Strangulation économique comme arme de guerre


La coalition dirigée par les Etats-Unis et l'Arabie saoudite a utilisé l'étranglement économique systématique comme arme de guerre : ciblant les emplois, les infrastructures, les marchés alimentaires, les usines et la fourniture de services de base. La coalition affirme cibler des sites économiques utilisés à des fins militaires, qu'elle considère donc comme des cibles militaires légitimes. La coalition a délibérément cherché à infliger des dommages étendus à la capacité de production du Yémen. Selon une déclaration du Centre juridique pour les droits et le développement à MintPress, les frappes aériennes saoudiennes ont visé 14 375 structures économiques civiles - notamment des usines, des entrepôts commerciaux, des produits alimentaires, des médicaments, de l'électricité et du carburant.

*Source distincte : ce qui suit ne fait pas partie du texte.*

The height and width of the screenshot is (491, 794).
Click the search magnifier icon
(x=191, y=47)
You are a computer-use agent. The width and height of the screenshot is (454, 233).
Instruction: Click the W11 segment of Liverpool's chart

Bon nombre de ces installations économiques ont été contraintes de réduire leur production et des centaines de travailleurs ont perdu leurs moyens de subsistance. «Les prix plus élevés de la nourriture, des transports et des médicaments nous ont rendu difficile, voire impossible, de satisfaire nos besoins essentiels», a déclaré Fahd al Reimi, qui compte une famille de 12 personnes, à MintPress. Il a perdu son emploi après que des lieux de travail ont été attaqués. Dans tout le pays les cicatrices de la guerre économique sont clairement visibles : des cinq ponts détruits aux ruines de plus de 10 usines, en passant par  le châssis de camions-citernes destinés à frappes aériennes saoudiennes. Le malheur dans les hôpitaux et la souffrance de la malnutrition sont de taille surtout chez les enfants yéménites qui meurent chaque jour du manque de nourriture, de médicaments et d’eau potable; encore plus que de se battre. Tamer Kirolos, directeur national de Save the Children Yémen, avait tout résumé: « Avec la destruction de l’économie et la destruction des installations de santé et d’assainissement dans l’ensemble du pays, les conditions sont désormais propices à la propagation des maladies et de la famine. Les agences d'aide font tout ce qu'elles peuvent pour garder les gens en vie, mais au final, nos efforts ne sont qu'un pansement collant sur une plaie béante.»